Tower Hill erupted about 32,000 million* years ago (give or take). When magma encountered water in the overlying rock, the superheated steam exploded, creating a shallow crater. (It must have been a hell of a shock for the Koroitgundidj people living there at the time.) Subsequent eruptions produced a series of low hills, which are now islands in Tower Hill Lake.

A narrow road passes a grey wall of tuff — volcanic ash — that gives an idea of how active the volcano must have been in its glory days. It doesn't do much anymore.

Although declared a national park in 1892, the crater was scoured by farming and quarrying. Within a few decades, it was almost devoid of native flora. When the state government began to revegetate the area, they had to refer to Eugene von Guerard's 1855 painting "View of Tower Hill" for an idea of its original condition. Extensive planting has encouraged the birds to return. Iconic fauna abounds — including emus.
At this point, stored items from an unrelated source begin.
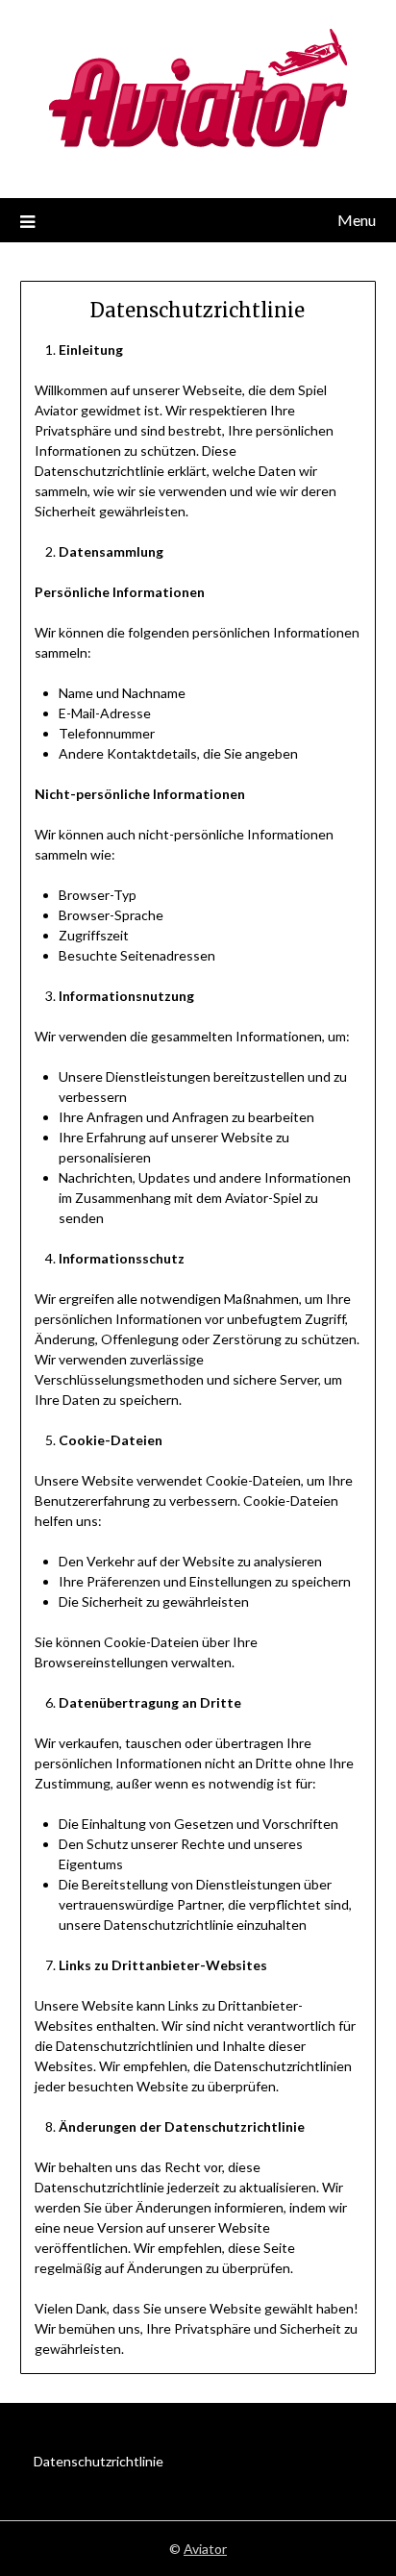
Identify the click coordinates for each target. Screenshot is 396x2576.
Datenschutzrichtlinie (98, 2461)
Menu (356, 220)
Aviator (205, 2548)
Not so iconic fauna is also abundant. These fussy Theba pisana ignored all the other posts. This one must have had the best view.

Tower Hill is about 275 km SW of Melbourne, between the coastal towns of Warrnambool and Port Fairy. I'm planning to head down there again soon on a day trip.


* Not surprisingly, that 'million' is a typo. No idea where it came from. Sorry for the confusion!



There were people there 32 million years ago?!

Snail said...

Oh, what a twit I am! It's 32,000 years ago. Where did that million come in. I'm moving it now!